### Description of the task
Copy the lines below, replacing "Where should I click to" with "Where do I click to" each time it occurs and changing nothing else.

### Supplied records
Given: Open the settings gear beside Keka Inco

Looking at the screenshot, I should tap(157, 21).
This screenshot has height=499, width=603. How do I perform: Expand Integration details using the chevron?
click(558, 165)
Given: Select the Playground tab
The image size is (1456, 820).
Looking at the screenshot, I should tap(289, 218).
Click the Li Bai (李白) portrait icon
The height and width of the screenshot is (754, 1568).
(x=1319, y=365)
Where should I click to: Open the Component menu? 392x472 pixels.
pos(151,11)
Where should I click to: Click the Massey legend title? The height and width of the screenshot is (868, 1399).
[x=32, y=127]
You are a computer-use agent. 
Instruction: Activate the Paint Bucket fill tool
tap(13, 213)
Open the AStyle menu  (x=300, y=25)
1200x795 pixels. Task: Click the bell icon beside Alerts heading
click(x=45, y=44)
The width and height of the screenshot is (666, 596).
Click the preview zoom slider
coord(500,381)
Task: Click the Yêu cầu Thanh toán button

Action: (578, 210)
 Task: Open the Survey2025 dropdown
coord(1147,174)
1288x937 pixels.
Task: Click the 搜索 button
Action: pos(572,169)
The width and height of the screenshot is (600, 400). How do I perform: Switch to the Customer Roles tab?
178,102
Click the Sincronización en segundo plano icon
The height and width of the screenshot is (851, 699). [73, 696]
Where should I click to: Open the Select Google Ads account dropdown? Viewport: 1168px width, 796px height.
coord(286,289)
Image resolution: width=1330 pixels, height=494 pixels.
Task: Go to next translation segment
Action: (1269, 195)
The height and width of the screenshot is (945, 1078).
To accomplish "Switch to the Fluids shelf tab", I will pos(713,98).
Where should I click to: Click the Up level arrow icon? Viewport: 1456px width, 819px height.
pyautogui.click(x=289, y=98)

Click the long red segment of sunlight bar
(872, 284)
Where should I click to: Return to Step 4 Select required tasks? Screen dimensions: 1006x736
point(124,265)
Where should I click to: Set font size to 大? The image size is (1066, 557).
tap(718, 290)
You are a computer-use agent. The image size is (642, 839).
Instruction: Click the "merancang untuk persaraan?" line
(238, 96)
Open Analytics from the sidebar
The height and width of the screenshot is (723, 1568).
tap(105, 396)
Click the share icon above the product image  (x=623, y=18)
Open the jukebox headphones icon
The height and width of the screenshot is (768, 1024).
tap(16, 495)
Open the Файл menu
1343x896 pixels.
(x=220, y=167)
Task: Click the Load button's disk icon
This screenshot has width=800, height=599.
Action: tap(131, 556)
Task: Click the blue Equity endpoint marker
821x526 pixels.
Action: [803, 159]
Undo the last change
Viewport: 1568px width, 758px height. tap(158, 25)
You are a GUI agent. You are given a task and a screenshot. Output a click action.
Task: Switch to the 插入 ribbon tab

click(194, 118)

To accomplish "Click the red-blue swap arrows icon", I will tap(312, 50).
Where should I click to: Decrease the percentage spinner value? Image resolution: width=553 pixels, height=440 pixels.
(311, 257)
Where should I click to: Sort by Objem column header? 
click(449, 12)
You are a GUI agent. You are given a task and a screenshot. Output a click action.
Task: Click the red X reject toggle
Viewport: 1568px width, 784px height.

### Written reply
Given: Open the settings gear beside Keka Inco

Looking at the screenshot, I should tap(157, 21).
This screenshot has height=499, width=603. How do I perform: Expand Integration details using the chevron?
click(558, 165)
Given: Select the Playground tab
The image size is (1456, 820).
Looking at the screenshot, I should tap(289, 218).
Click the Li Bai (李白) portrait icon
The height and width of the screenshot is (754, 1568).
(x=1319, y=365)
Where do I click to: Open the Component menu? 392x472 pixels.
pos(151,11)
Where do I click to: Click the Massey legend title? The height and width of the screenshot is (868, 1399).
[x=32, y=127]
You are a computer-use agent. 
Instruction: Activate the Paint Bucket fill tool
tap(13, 213)
Open the AStyle menu  (x=300, y=25)
1200x795 pixels. Task: Click the bell icon beside Alerts heading
click(x=45, y=44)
The width and height of the screenshot is (666, 596).
Click the preview zoom slider
coord(500,381)
Task: Click the Yêu cầu Thanh toán button

Action: (578, 210)
 Task: Open the Survey2025 dropdown
coord(1147,174)
1288x937 pixels.
Task: Click the 搜索 button
Action: pos(572,169)
The width and height of the screenshot is (600, 400). How do I perform: Switch to the Customer Roles tab?
178,102
Click the Sincronización en segundo plano icon
The height and width of the screenshot is (851, 699). [73, 696]
Where do I click to: Open the Select Google Ads account dropdown? Viewport: 1168px width, 796px height.
coord(286,289)
Image resolution: width=1330 pixels, height=494 pixels.
Task: Go to next translation segment
Action: (1269, 195)
The height and width of the screenshot is (945, 1078).
To accomplish "Switch to the Fluids shelf tab", I will pos(713,98).
Where do I click to: Click the Up level arrow icon? Viewport: 1456px width, 819px height.
pyautogui.click(x=289, y=98)

Click the long red segment of sunlight bar
(872, 284)
Where do I click to: Return to Step 4 Select required tasks? Screen dimensions: 1006x736
point(124,265)
Where do I click to: Set font size to 大? The image size is (1066, 557).
tap(718, 290)
You are a computer-use agent. The image size is (642, 839).
Instruction: Click the "merancang untuk persaraan?" line
(238, 96)
Open Analytics from the sidebar
The height and width of the screenshot is (723, 1568).
tap(105, 396)
Click the share icon above the product image  (x=623, y=18)
Open the jukebox headphones icon
The height and width of the screenshot is (768, 1024).
tap(16, 495)
Open the Файл menu
1343x896 pixels.
(x=220, y=167)
Task: Click the Load button's disk icon
This screenshot has width=800, height=599.
Action: tap(131, 556)
Task: Click the blue Equity endpoint marker
821x526 pixels.
Action: [803, 159]
Undo the last change
Viewport: 1568px width, 758px height. tap(158, 25)
You are a GUI agent. You are given a task and a screenshot. Output a click action.
Task: Switch to the 插入 ribbon tab

click(194, 118)

To accomplish "Click the red-blue swap arrows icon", I will tap(312, 50).
Where do I click to: Decrease the percentage spinner value? Image resolution: width=553 pixels, height=440 pixels.
(311, 257)
Where do I click to: Sort by Objem column header? 
click(449, 12)
You are a GUI agent. You are given a task and a screenshot. Output a click action.
Task: Click the red X reject toggle
Viewport: 1568px width, 784px height.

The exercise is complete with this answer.